Therapeutic antibodies are a key driving force in the biotechnology industry thanks to their ability to safely and effectively target a broad range of diseases, including cancer, autoimmune disorders, and infectious diseases. Global sales of therapeutic antibodies reached $38 billion in 2009, and the market continues to grow.
Transmembrane proteins, including multipass membrane proteins (MMP) like G-protein coupled receptors (GPCRs) and ion channels, are essential for cellular function and important targets for therapeutic monoclonal antibody (mAb) discovery and companion diagnostic assays. Greater than 40% of all drug targets are MMP but only a few have been successfully targeted by antibodies.
While antibodies to a relatively large number of MMP are offered for commercial sale, the performance of the majority of these antibodies is poor, and for those that work, their utility is generally restricted to research applications like Western blot. MMP mAbs useful in flow cytometry and functional assays with living cells are rare and difficult and expensive to make.

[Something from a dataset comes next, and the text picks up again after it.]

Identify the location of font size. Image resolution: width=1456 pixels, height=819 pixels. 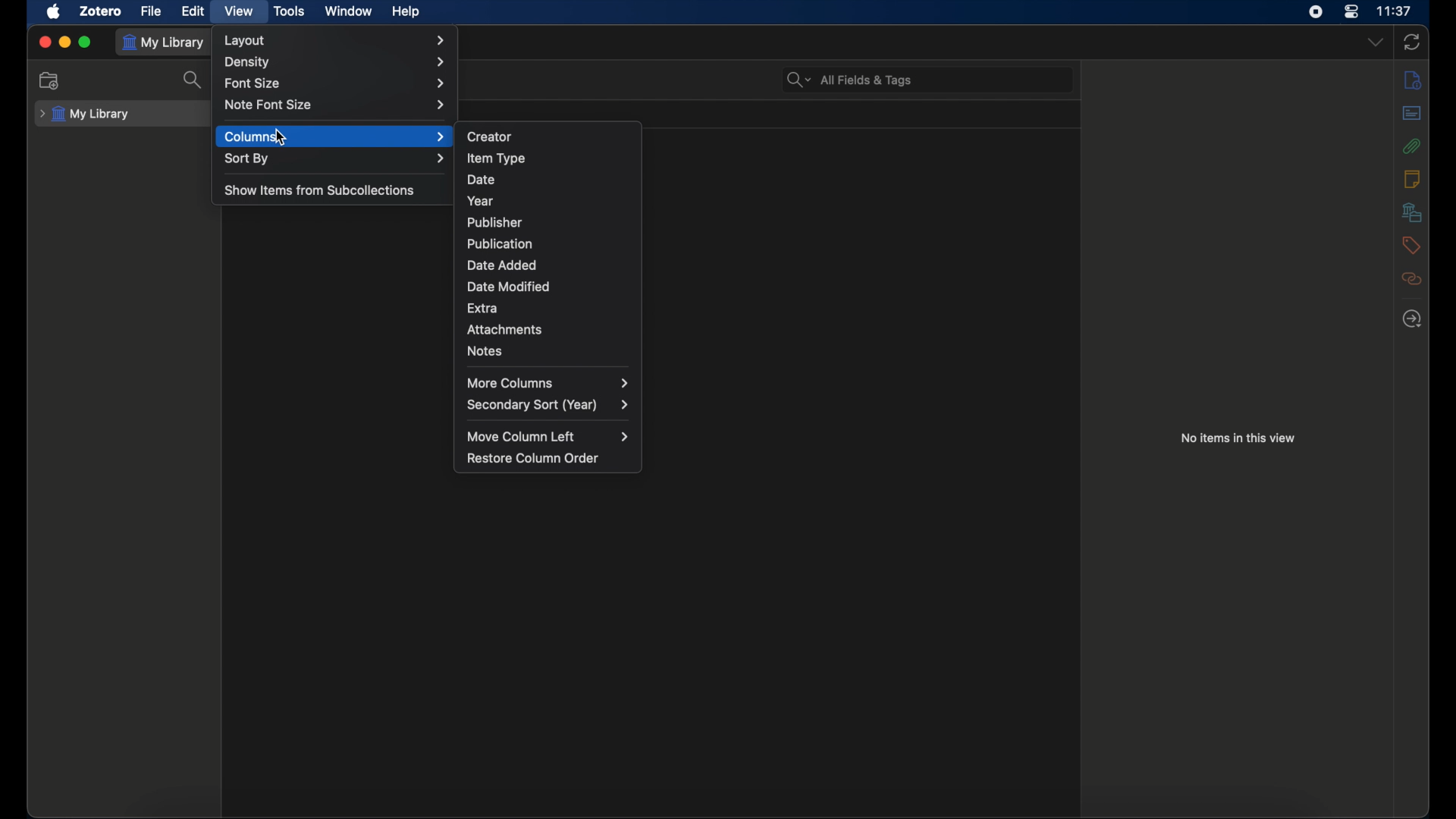
(334, 82).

Membrane protein function is dictated by three-dimensional structure, and for an antibody to exert a physiologic effect on a cell it must bind to the structure of a protein as it exists in the intact membrane. In living cells, only the regions of membrane proteins that are extracellular are available for antibody binding. For MMP, the extracellular structure is composed of discontinuous regions, or loops, of the protein sequence that associate with each other on the surface of the cell. The complex 3D structure is membrane dependent. Without the membrane the native structure does not form.

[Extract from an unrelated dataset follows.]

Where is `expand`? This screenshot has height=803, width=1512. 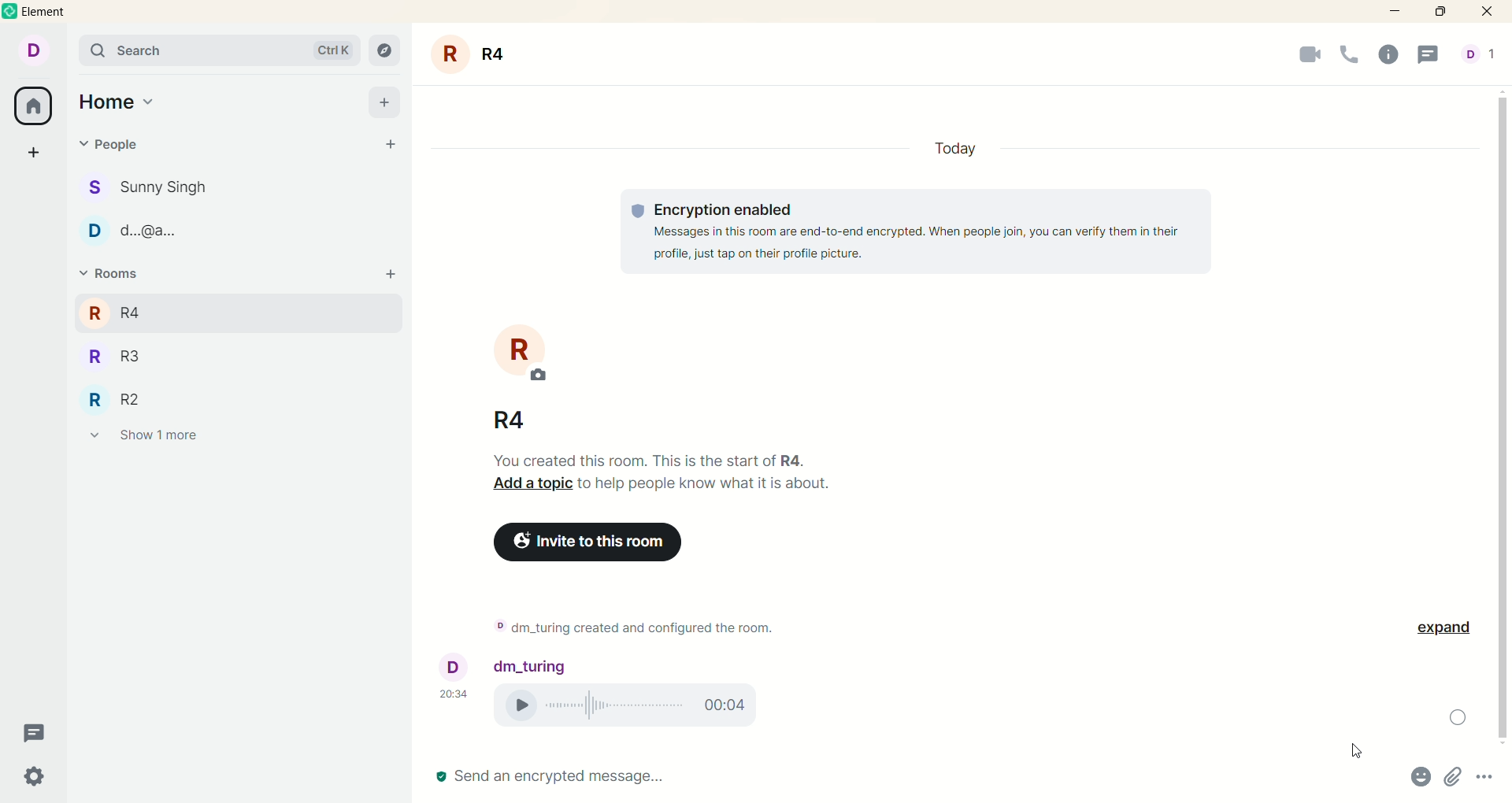
expand is located at coordinates (1461, 718).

X-ray crystallography studies have shown that the “footprint” of an antibody binding site (CDR) encompasses an area of approximately 20x30 Å. Figure 1 illustrates the relative sizes of a mouse mAb CDR and the extracellular region of the GPCR ADORA2A. The size of the antibody footprint is similar to the size of the entire extracellular region of ADORA2A (56 extracellular amino acids), and large enough to make contact with multiple extracellular loops. The total number of GPCR extracellular amino acids is frequently between 50 and 125. Thus, antibodies could interact with significant portions of the entire extracellular region of most GPCRs.